(EXERCISE REQUIREMENTS)
1/ List every heading line written in all capital letters in the investment restrictions excerpt, in the order they appear.
2/ Please quote the investment restrictions excerpt word for word, covering the stretch from "CURRENT TEXT (FUNDAMENTAL)" through "PROPOSED TEXT (FUNDAMENTAL)".

(SOURCE EXTRACT)
- - -

CURRENT TEXT (FUNDAMENTAL)

[The Fund  may not...] make loans, except that the fund may purchase debt
securities and enter into repurchase agreements and make loans of portfolio
securities.

 PROPOSED TEXT (FUNDAMENTAL)

[The Fund may not...] lend any security or make any other loan if, as a result,
more than 15% of its total assets would be lent to third parties, but this
limitation does not apply to purchases of debt securities or to repurchase
agreements.

 PROPOSED TEXT (NON-FUNDAMENTAL)

The Fund does not currently intend to lend portfolio securities or other assets
to third parties, except by acquiring loans, loan participations, or other
forms of direct debt instruments. (This limitation does not apply to purchases
of debt securities or to repurchase agreements.)

RESTRICTIONS PROPOSED TO BE ELIMINATED

 None of the following investment restrictions are required under the 1940 Act.
Many were originally adopted in response to state law restrictions or
interpretations that no longer apply to the Fund. Therefore, in order to
increase the ability of Fund management to manage the Fund's assets effectively
and efficiently in response to market and regulatory change, it is proposed
that these investment restrictions, which are currently listed as fundamental,
be eliminated.  Further explanations pertaining to specific restrictions are
set forth below.

4B. PLEDGING ASSETS

 In certain circumstances this restriction could interfere with the Fund's
ability to borrow temporarily for extraordinary or emergency purposes.  The
Fund's current borrowing limits would remain unchanged.

CURRENT TEXT

[The Fund may not...] mortgage, pledge, or hypothecate any of its assets,
provided that this restriction shall not apply to the transfer of securities in
connection with any permissible borrowing.

4C. AFFILIATED OWNERSHIP

 The purposes intended to be served by this restriction are covered by the
Fund's Code of Ethics and by separate provisions of the 1940 Act.

- - -

(RECORD SET)
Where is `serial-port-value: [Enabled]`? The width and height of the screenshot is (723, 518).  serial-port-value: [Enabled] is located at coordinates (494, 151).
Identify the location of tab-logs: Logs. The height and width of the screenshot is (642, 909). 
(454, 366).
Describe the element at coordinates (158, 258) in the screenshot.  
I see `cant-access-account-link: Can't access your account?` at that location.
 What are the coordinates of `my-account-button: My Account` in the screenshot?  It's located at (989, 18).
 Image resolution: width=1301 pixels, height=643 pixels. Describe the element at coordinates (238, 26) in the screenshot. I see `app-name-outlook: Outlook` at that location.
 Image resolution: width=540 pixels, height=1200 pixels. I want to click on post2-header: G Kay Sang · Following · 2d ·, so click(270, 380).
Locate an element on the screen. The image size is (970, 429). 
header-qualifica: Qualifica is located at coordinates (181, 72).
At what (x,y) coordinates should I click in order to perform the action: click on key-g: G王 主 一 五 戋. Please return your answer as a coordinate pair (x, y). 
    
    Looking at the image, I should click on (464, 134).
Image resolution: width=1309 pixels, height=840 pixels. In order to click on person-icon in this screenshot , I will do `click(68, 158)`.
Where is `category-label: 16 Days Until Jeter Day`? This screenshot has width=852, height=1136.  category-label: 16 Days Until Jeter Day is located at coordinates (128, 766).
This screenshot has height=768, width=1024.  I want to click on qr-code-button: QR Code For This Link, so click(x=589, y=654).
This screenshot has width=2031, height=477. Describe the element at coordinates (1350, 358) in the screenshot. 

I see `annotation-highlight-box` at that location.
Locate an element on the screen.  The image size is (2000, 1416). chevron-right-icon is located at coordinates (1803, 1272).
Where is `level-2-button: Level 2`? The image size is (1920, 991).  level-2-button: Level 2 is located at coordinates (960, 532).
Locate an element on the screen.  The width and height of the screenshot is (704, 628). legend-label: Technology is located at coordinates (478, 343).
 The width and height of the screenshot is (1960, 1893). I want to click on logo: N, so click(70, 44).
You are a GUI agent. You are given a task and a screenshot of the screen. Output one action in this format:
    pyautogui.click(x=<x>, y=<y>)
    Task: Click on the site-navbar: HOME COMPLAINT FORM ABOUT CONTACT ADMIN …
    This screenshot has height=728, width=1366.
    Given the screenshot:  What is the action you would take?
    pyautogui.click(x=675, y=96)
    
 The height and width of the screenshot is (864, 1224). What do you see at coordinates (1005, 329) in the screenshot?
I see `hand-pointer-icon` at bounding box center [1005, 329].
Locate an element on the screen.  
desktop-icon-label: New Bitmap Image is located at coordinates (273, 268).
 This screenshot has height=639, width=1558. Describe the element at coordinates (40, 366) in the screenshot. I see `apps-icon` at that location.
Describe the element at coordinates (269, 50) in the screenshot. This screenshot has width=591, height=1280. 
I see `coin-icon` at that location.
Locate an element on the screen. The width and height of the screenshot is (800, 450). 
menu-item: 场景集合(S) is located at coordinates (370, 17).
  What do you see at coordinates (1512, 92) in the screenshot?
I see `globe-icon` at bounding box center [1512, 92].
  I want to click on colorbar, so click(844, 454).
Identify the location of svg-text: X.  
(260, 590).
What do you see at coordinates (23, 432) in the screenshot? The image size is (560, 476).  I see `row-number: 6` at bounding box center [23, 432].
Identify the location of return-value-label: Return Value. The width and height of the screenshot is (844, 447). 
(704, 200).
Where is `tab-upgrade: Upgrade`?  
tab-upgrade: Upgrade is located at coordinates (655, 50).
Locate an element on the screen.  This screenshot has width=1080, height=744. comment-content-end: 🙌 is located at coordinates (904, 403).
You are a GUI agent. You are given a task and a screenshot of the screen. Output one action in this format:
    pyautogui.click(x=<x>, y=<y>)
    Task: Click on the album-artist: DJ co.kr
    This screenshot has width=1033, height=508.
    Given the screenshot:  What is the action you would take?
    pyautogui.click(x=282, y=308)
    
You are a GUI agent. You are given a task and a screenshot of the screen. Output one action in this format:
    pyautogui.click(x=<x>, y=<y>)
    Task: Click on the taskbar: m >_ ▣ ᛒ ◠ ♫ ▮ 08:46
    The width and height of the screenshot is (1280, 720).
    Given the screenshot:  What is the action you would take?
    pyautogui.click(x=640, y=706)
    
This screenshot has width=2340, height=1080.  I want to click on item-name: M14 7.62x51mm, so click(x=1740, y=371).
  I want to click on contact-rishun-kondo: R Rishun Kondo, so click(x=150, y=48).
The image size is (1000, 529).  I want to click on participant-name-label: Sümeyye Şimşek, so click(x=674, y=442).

- - -

(RESPONSES)
1/
- CURRENT TEXT (FUNDAMENTAL)
- PROPOSED TEXT (FUNDAMENTAL)
- PROPOSED TEXT (NON-FUNDAMENTAL)
- RESTRICTIONS PROPOSED TO BE ELIMINATED
- 4B. PLEDGING ASSETS
- CURRENT TEXT
- 4C. AFFILIATED OWNERSHIP

2/
CURRENT TEXT (FUNDAMENTAL)

[The Fund  may not...] make loans, except that the fund may purchase debt
securities and enter into repurchase agreements and make loans of portfolio
securities.

 PROPOSED TEXT (FUNDAMENTAL)